Essayez donc d’enseigner à des élèves à rédiger un texte en s’appuyant sur un modèle de langage. Faites-leur copier, reformuler, recomposer. Vous verrez qu’ils n’en sortiront ni abrutis, ni dépossédés, mais plus riches syntaxiquement, plus agiles conceptuellement. Et peut-être, aussi, un peu moins dupes du mythe de la pensée solitaire.
Il faut rappeler ici une vérité simple, mais que l’école oublie volontiers, à l’instar de nos médecins médiatiques : l’intelligence réside uniquement dans la circulation. Apprendre ne consiste pas à inventer ce que personne n’a jamais pensé ou à résoudre seul un énoncé, encore moins à être un génie ou à refuser toute médiation : c’est reconnaître, manipuler, déplacer, jusqu’à faire advenir une variation qui, peut-être, portera notre empreinte.

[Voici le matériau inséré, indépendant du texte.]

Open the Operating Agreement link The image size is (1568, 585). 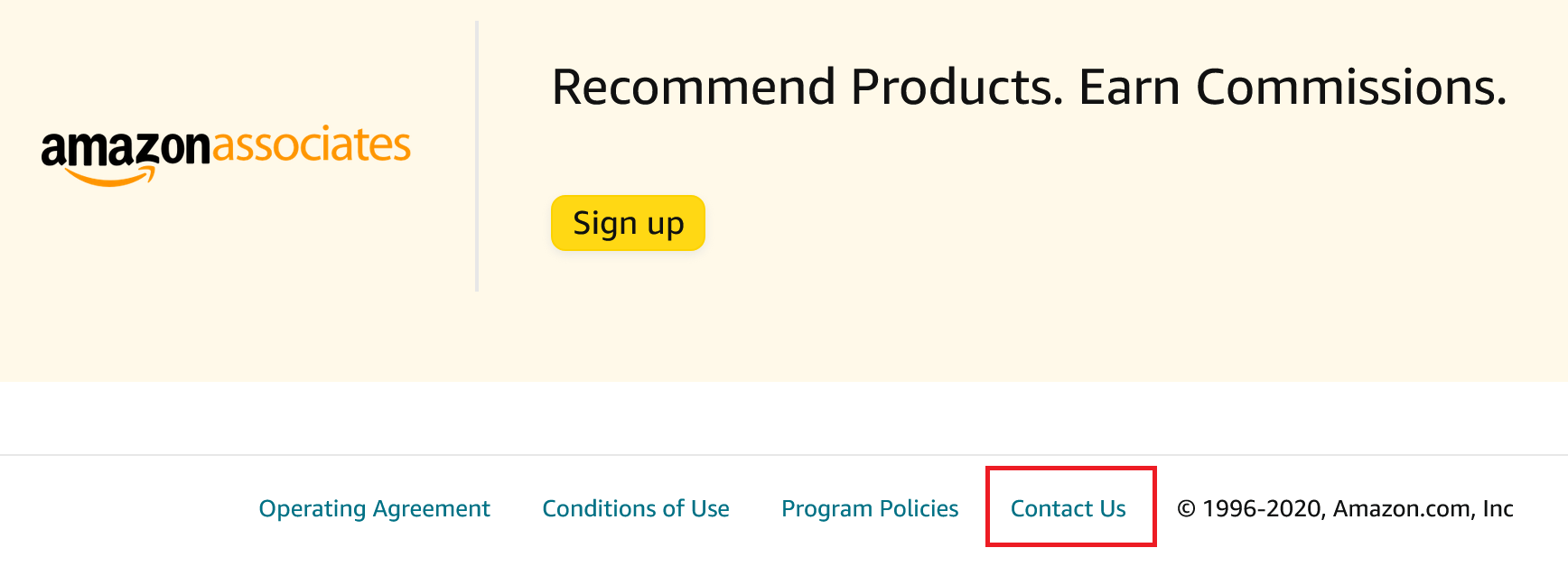(374, 508)
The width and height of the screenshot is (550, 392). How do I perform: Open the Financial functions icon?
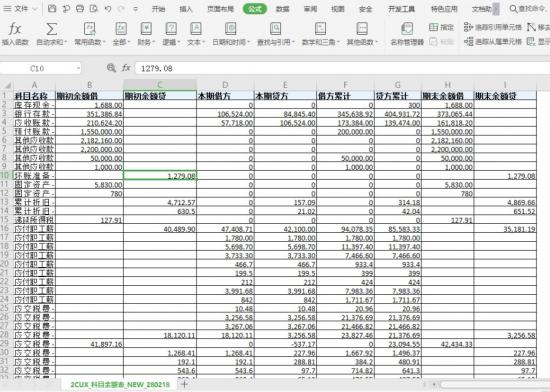tap(146, 29)
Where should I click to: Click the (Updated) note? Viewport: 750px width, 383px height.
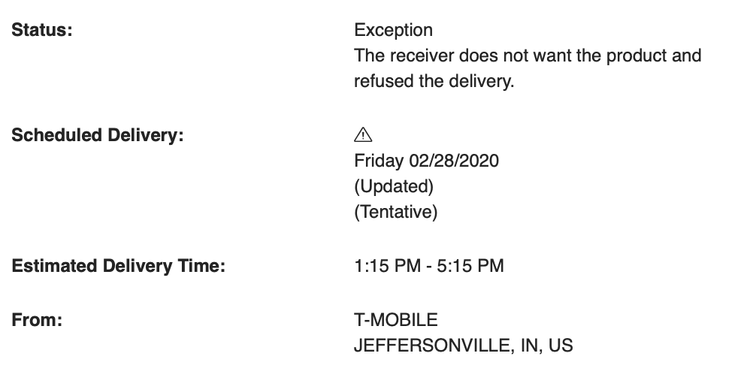click(x=394, y=186)
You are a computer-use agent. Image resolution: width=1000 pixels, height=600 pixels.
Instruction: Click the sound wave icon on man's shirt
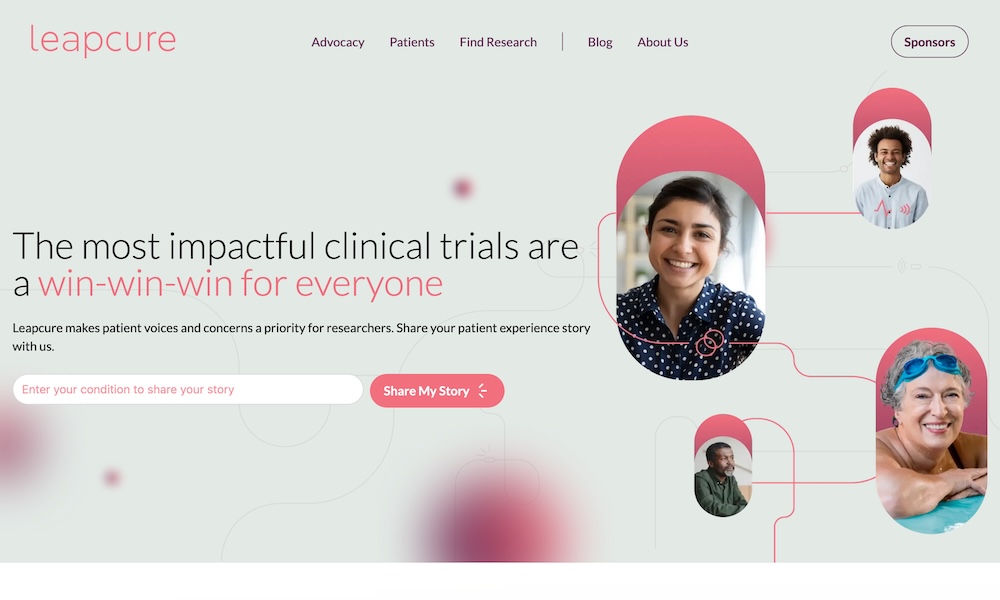[904, 209]
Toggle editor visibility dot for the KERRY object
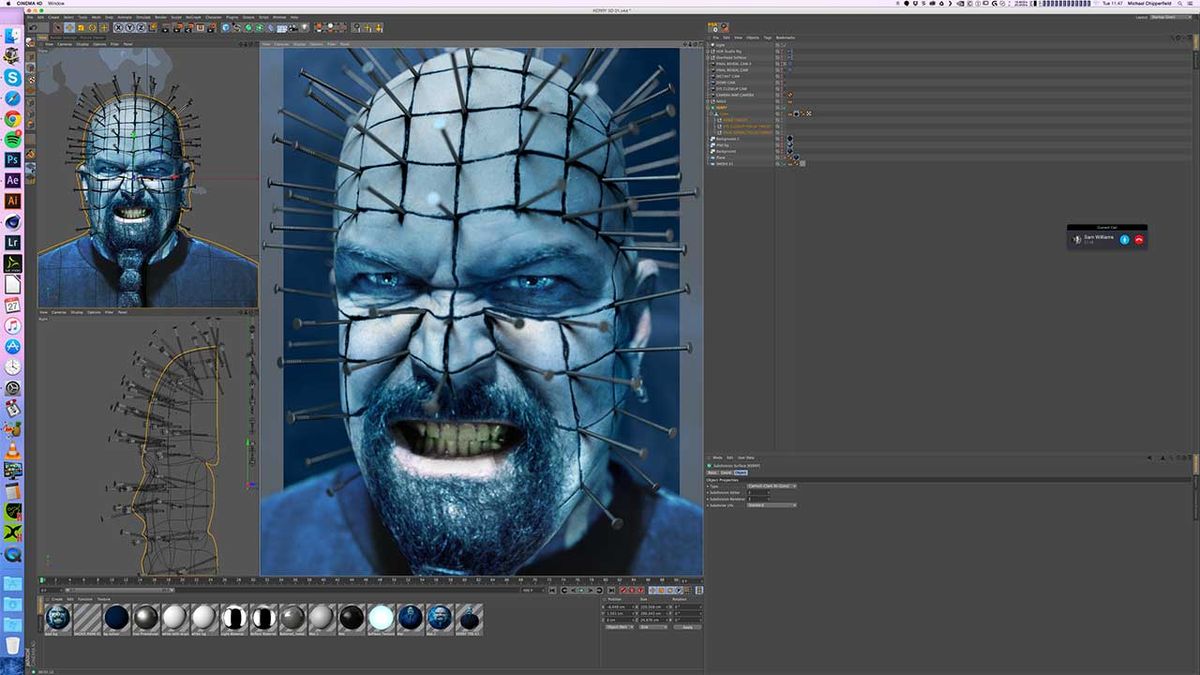 click(x=778, y=107)
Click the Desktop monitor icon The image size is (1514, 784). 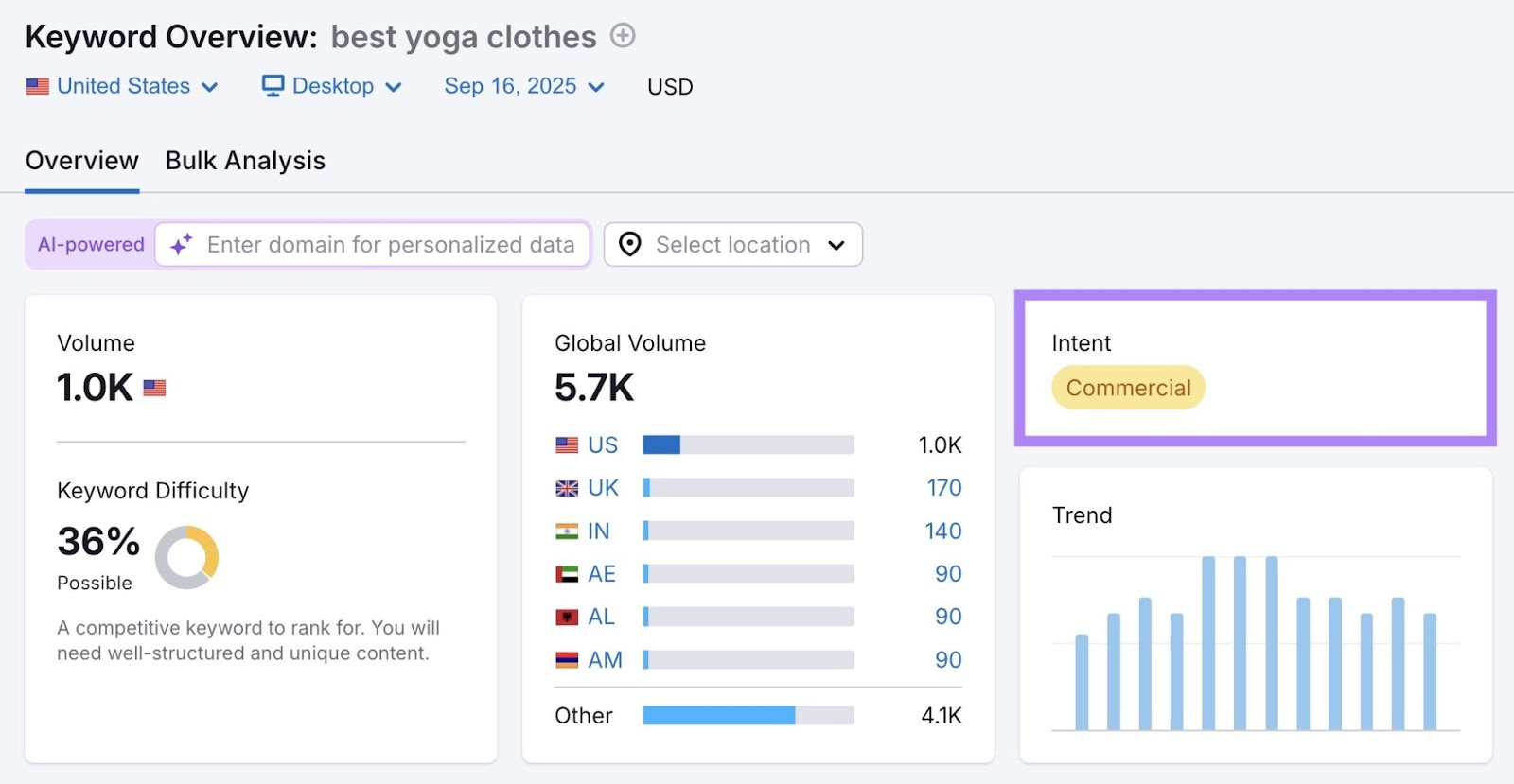(x=273, y=86)
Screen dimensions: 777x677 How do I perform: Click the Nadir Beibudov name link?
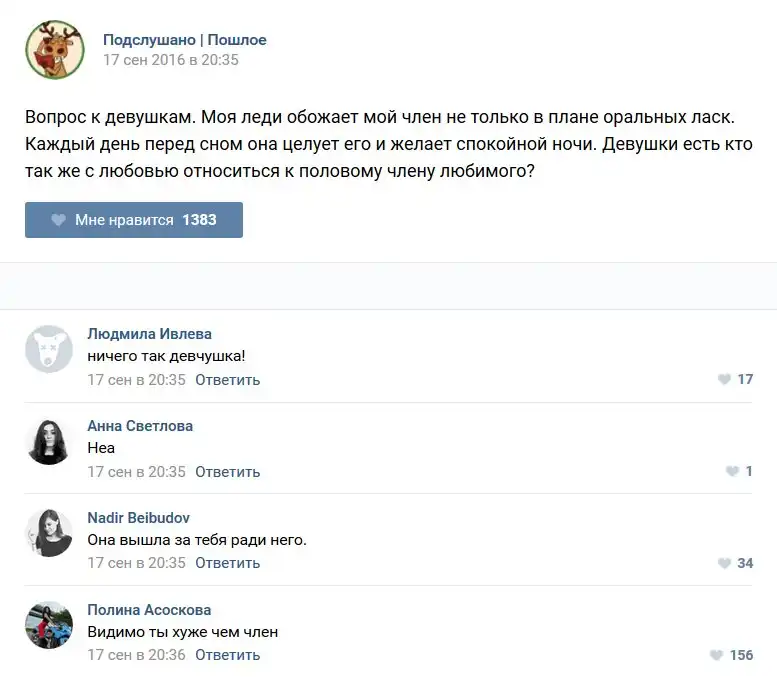[138, 518]
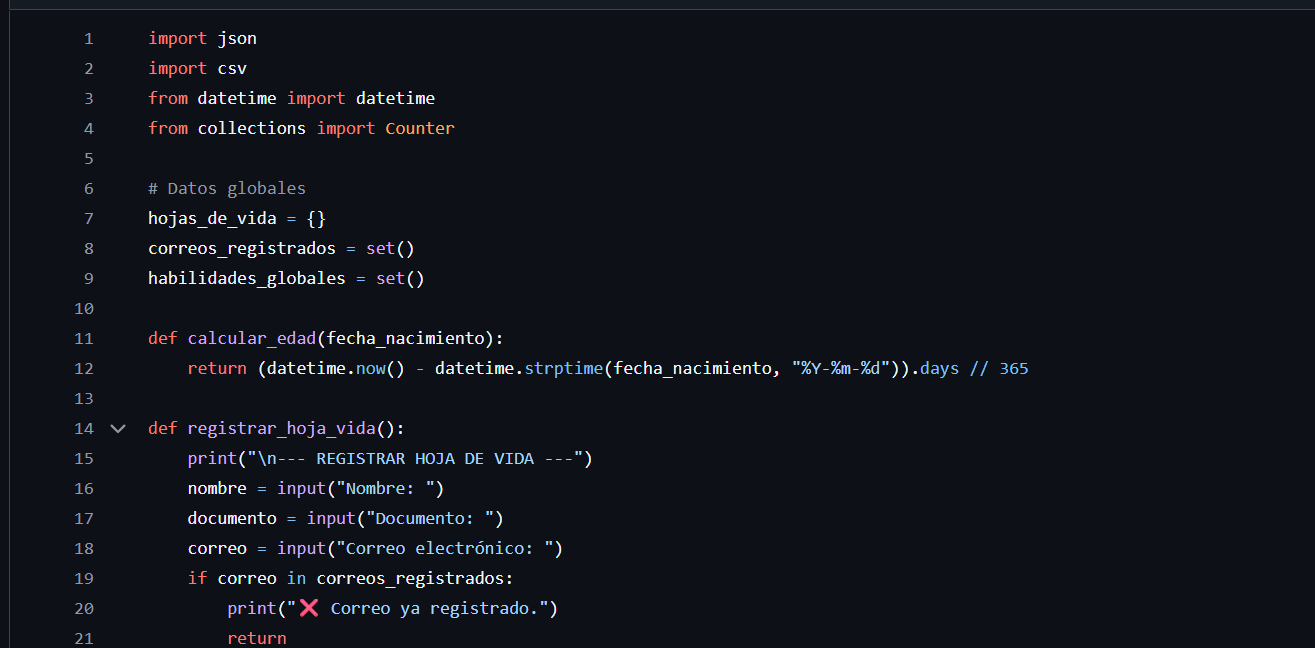Viewport: 1315px width, 648px height.
Task: Click the habilidades_globales variable name
Action: coord(247,278)
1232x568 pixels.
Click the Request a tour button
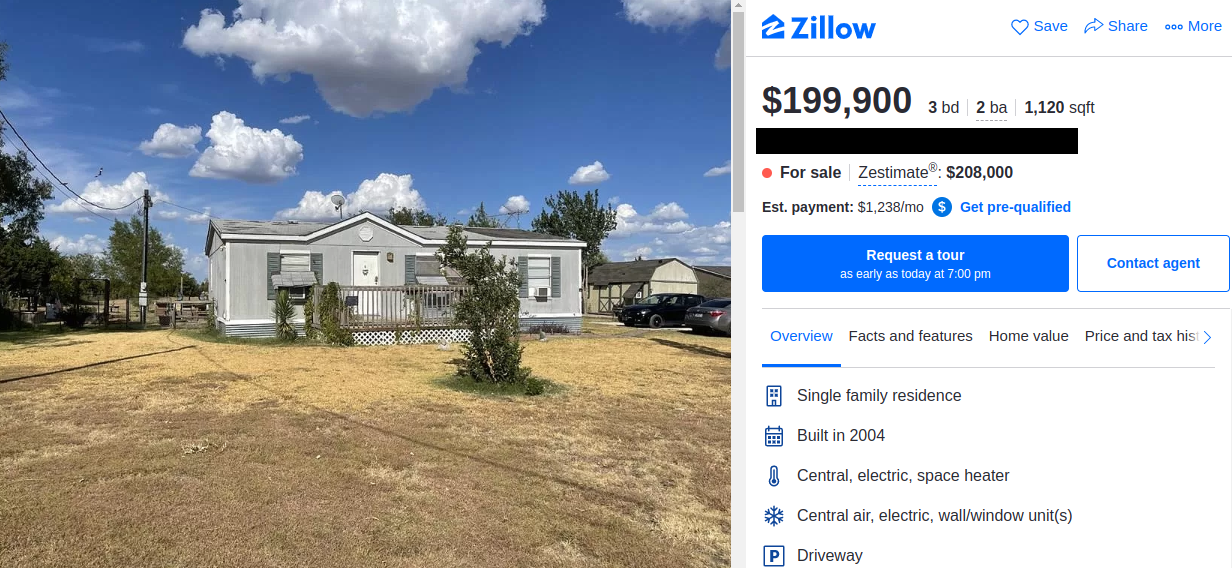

En ce sens, interdire la lecture d’un corrigé, ou redouter la lecture d’une réponse formulée par une IA, revient à confondre assistance et aliénation. Comme si toute aide devenait soumission, et tout outil un renoncement à soi. Mais c’est là une illusion qu’entretiennent souvent les gardiens sourcilleux d’un ascétisme intellectuel, convaincus, tel qu’on l’enseigne toujours de l’école élémentaire au lycée, que la possibilité de penser suppose d’abord de souffrir seul, dans une sorte de désert cognitif purificateur. Et qu’à contrario, le fait d’obtenir une réponse facilement détruirait la cognition.
Cette conception sacrificielle de l’intelligence oublie l’essentiel : toute intelligence véritable ne s’arrête jamais à une réponse. Elle l’utilise, la décale, la traverse, l’interroge. Une réponse n’est pas un point final, mais un point d’appui, et parfois un point d’écart.
Bergson, dans L’Évolution créatrice, définissait l’intelligence comme la faculté de fabriquer des outils… et de varier l’outil en fonction du but. L’IA ne nous offre rien d’autre. Elle est, fondamentalement, un dispositif de variation, à condition, bien sûr, de ne pas l’employer passivement.